>> Start DOCUMENT

While many ingredients of Alma Cocina Latina’s cuisine are tropical, Stein sources local ingredients whenever possible and maintains a commitment to the environment and to local organizations supporting like-minded causes. All glass bottles go to GRASS Baltimore, “Glass Recovery and Sustainable Systems,” a zero-waste artist cooperative. Alma Cocina Latina and Foraged, the neighboring hyper-local restaurant, collectively compost. 

Alongside a commitment to sustainability, Stein is focused on being an advocate for migration. 

“We have nine nationalities in Alma. Puerto Rico, Venezuela, Honduras, Nicaragua, Japan, and more,” she says. “Migration is super important, but just to take care of my own people’s [Alma Cocina Latina workers] immigration status is a lot.” Stein coordinates the lawyers, payments, and travel for migrant workers coming into the US to work at Alma Cocina Latina. She and her husband Mark offer the third floor of their home to them. “The ones that were sponsoring, we’re paying for them and they pay us back slowly. We also welcome them in our house so they have a few months where they can save money with their salaries,” she says.

>> End DOCUMENT
>> Start DATASET ROWS

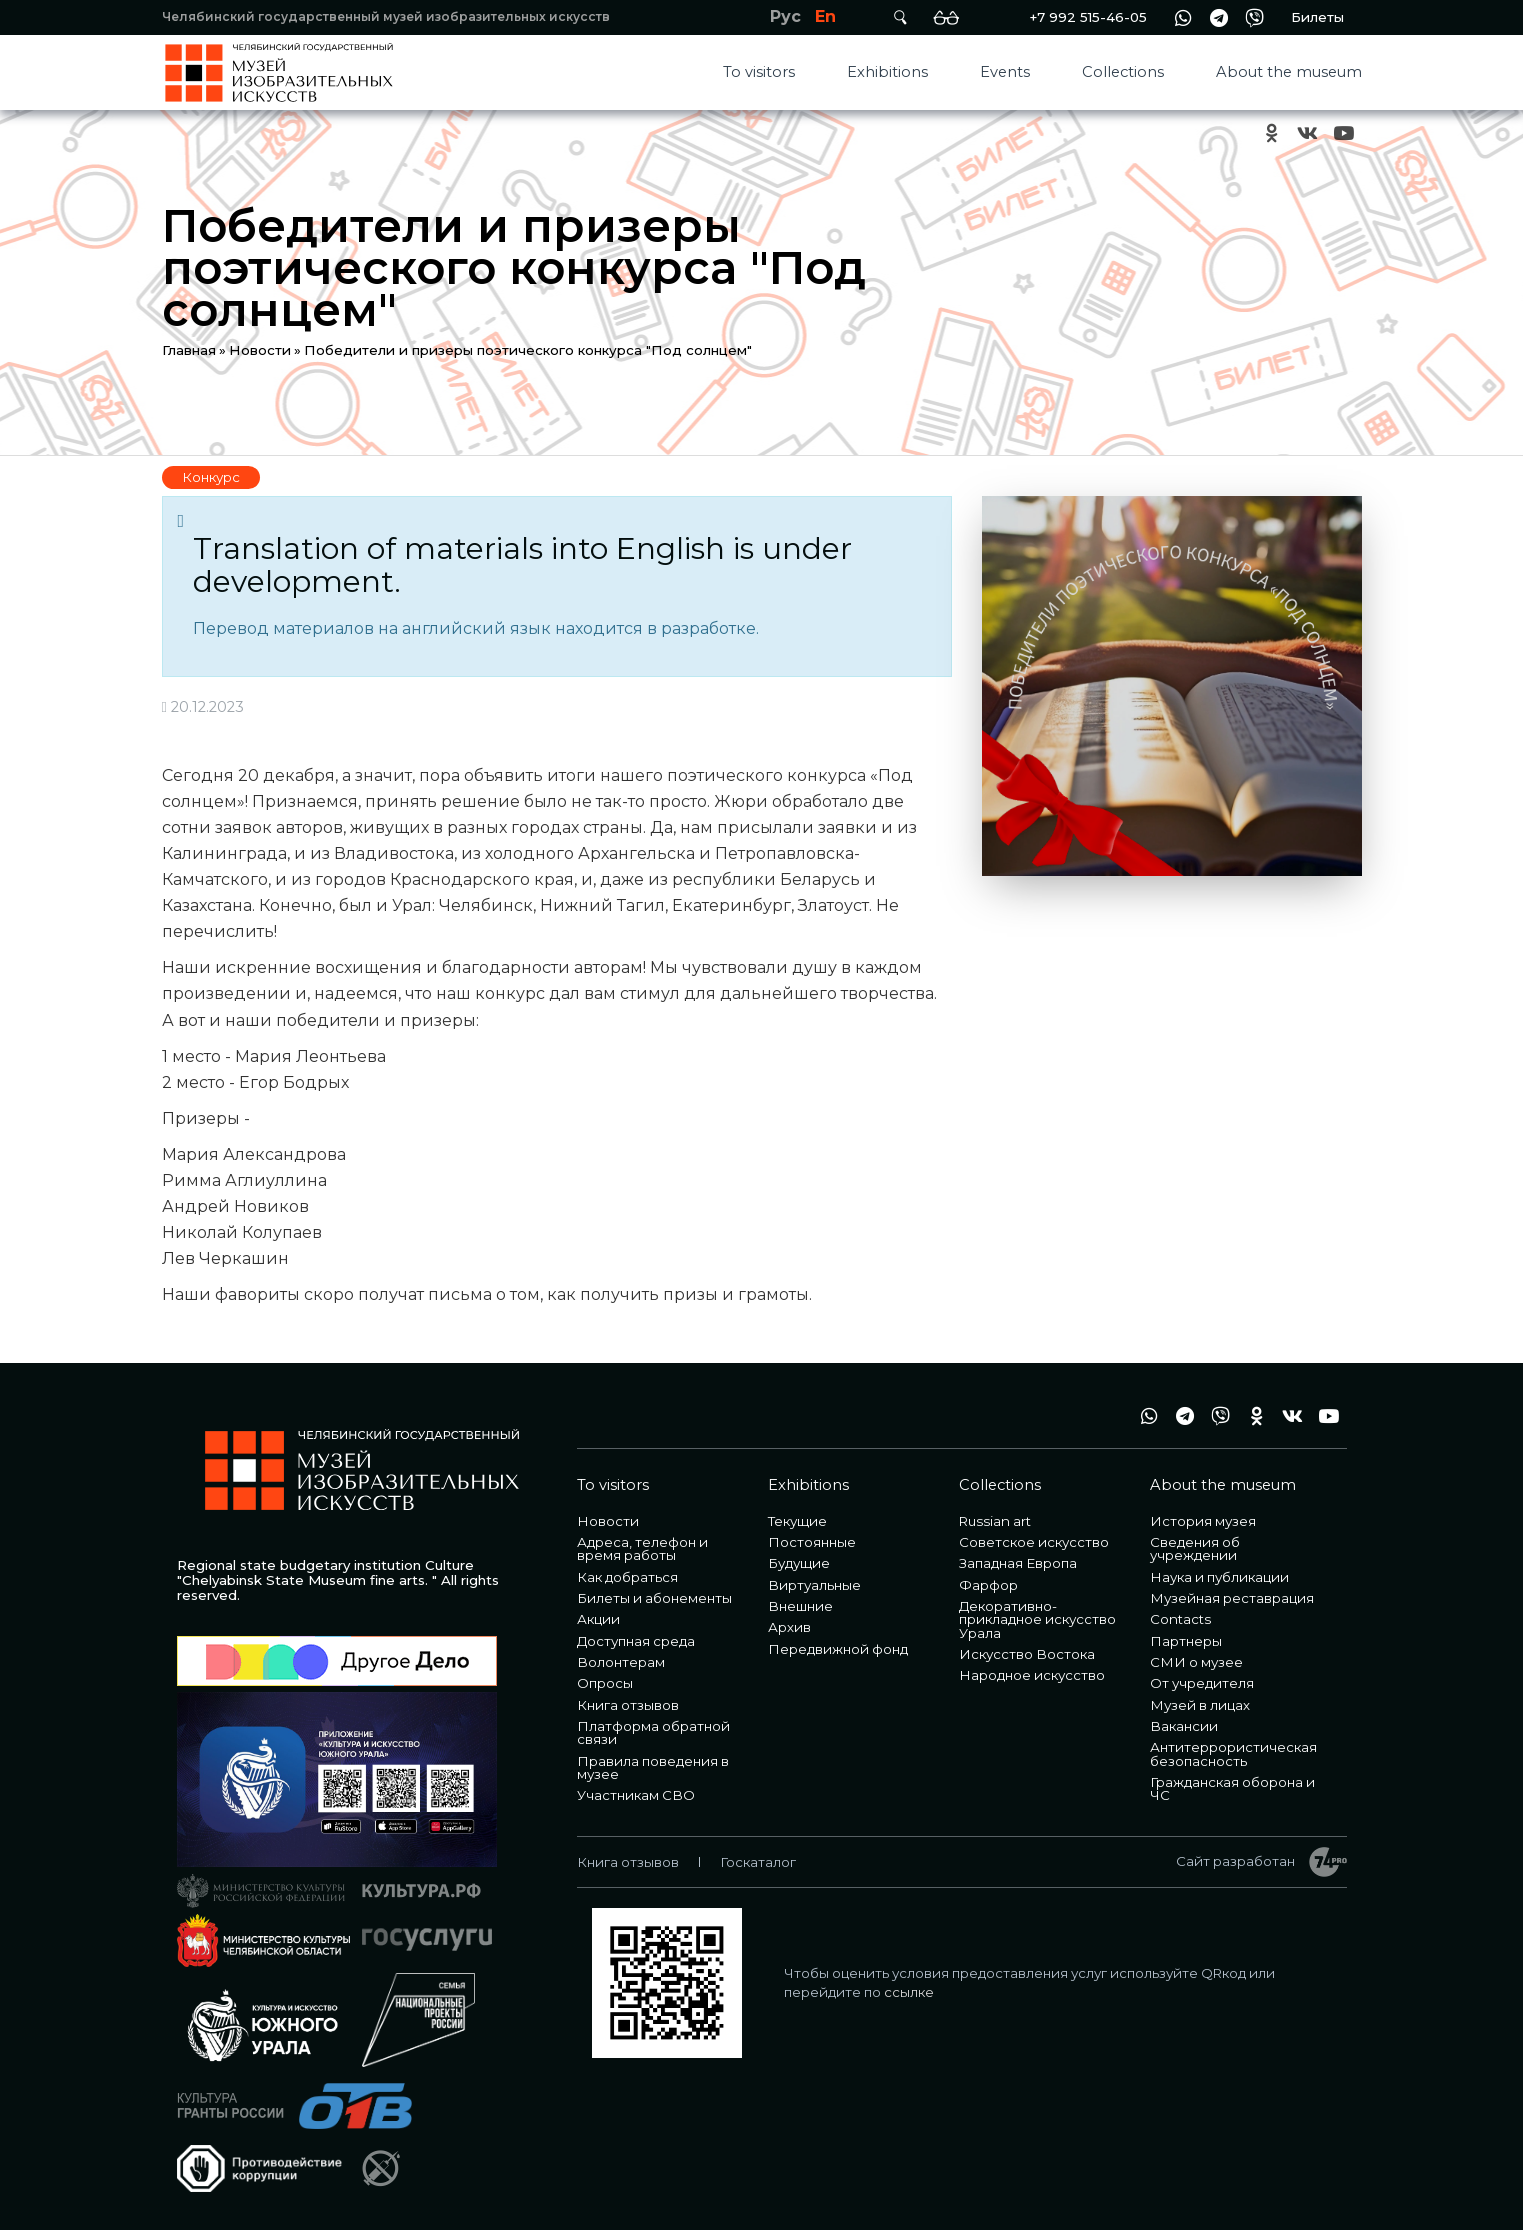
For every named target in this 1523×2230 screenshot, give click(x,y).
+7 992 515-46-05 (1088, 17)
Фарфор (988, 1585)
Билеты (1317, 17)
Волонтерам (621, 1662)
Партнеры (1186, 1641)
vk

>> End DATASET ROWS

◆ **WORK TO COMPLETE**:
(1) Answer these questions using the passage about Alma Cocina Latina:
(a) Where do all of the restaurant's glass bottles go?
(b) Which neighboring restaurant composts together with Alma Cocina Latina?
(c) Which floor of their home do Stein and her husband Mark offer to migrant workers?
(2) Transcribe the passage about Alma Cocina Latina, starting at "While many ingredients" and ending at "advocate for migration.".
(3) Using the passage about Alma Cocina Latina, list every place Stein names as an example of the nationalities at Alma.
You won't need the rows for any of this.

◆ **ANSWERS BELOW**:
(1)
(a) GRASS Baltimore
(b) Foraged
(c) The third floor

(2)
While many ingredients of Alma Cocina Latina’s cuisine are tropical, Stein sources local ingredients whenever possible and maintains a commitment to the environment and to local organizations supporting like-minded causes. All glass bottles go to GRASS Baltimore, “Glass Recovery and Sustainable Systems,” a zero-waste artist cooperative. Alma Cocina Latina and Foraged, the neighboring hyper-local restaurant, collectively compost. 

Alongside a commitment to sustainability, Stein is focused on being an advocate for migration.

(3) Puerto Rico, Venezuela, Honduras, Nicaragua, Japan